Open Access

Carla Jennewein, Kai Zacharowski

• Background: Nerve injury induced protein 1 (Ninjurin 1 (Ninj1)) was first identified in Schwann cells and neurons contributing to cell adhesion and nerve regeneration. Recently, the role of Ninj1 has been linked to inflammatory processes in the central nervous system where functional repression reduced leukocyte infiltration and clinical disease activity during experimental autoimmune encephalomyelitis in mice [1]. But Ninj1 is also expressed outside the nervous system in various organs such as the liver and kidney as well as on leukocytes [2,3]. Therefore, we hypothesized that Ninj1 contributes to inflammation in general; that is, also outside the nervous system, with special interest in the pathogenesis of sepsis. Methods: Ninj1 was repressed by transfecting HMEC-1 cells, a human dermal microvascular endothelial cell line with siRNA targeting Ninj1 (siNinj1) or a negative control (siC). Subsequently, cells were stimulated with 100 ng/ml LPS (TLR4 agonist), 3 μg/ml LTA (TLR2 agonist) or 100 n/ml poly(I:C) (TLR3 agonist) for 3 hours. The inflammatory response was analyzed by real-time PCR. In addition, transmigration of neutrophils across a HMEC-1 monolayer was measured using transwell plates (pore size 3 μm). Results: Repression of Ninj1 by siRNA reduced Ninj1 mRNA expression in HMEC about 90% (Figure 1A). Reduced Ninj1 expression decreased neutrophil migration to 62.5% (Figure 1B) and TLR signaling.
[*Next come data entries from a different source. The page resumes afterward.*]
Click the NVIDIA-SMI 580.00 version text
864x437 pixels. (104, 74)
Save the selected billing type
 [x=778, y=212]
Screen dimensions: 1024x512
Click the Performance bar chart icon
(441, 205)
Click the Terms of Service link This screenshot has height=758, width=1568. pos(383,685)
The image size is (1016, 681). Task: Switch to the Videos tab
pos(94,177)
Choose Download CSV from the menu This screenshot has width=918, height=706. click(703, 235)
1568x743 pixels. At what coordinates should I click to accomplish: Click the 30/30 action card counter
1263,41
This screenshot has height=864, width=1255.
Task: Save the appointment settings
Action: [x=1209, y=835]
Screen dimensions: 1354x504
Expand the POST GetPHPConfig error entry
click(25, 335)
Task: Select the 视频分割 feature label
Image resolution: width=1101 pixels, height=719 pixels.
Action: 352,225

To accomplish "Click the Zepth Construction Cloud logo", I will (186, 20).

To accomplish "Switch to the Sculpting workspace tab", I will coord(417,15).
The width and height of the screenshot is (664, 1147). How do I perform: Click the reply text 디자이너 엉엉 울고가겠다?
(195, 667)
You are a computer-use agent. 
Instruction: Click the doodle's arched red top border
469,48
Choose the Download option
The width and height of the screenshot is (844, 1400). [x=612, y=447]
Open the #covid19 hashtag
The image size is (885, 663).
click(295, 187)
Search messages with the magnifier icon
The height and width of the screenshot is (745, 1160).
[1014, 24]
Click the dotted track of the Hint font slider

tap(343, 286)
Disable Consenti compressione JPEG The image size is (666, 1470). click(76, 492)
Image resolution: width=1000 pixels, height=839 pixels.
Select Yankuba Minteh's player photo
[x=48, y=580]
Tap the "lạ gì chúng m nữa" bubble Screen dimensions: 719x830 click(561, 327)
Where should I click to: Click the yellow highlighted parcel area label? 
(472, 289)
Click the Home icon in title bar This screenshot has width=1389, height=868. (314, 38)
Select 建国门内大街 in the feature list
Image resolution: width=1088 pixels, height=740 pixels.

In detail, knockdown of Ninj1 significantly reduced TLR-2 and TLR-4 triggered expression of ICAM-1 and IL-6 (Figure 1C,D) while poly(I:C)-induced expression was only slightly reduced. To analyze a more specific TLR-3 target, we measured IP-10 mRNA expression, which was also significantly reduced in siNinj1-transfected cells (Figure 1E). Conclusion: Our in vitro data strongly indicated that Ninj1 is involved in regulation of TLR signaling and therewith contributes to inflammation. In vivo experiments will clarify its impact on systemic inflammation.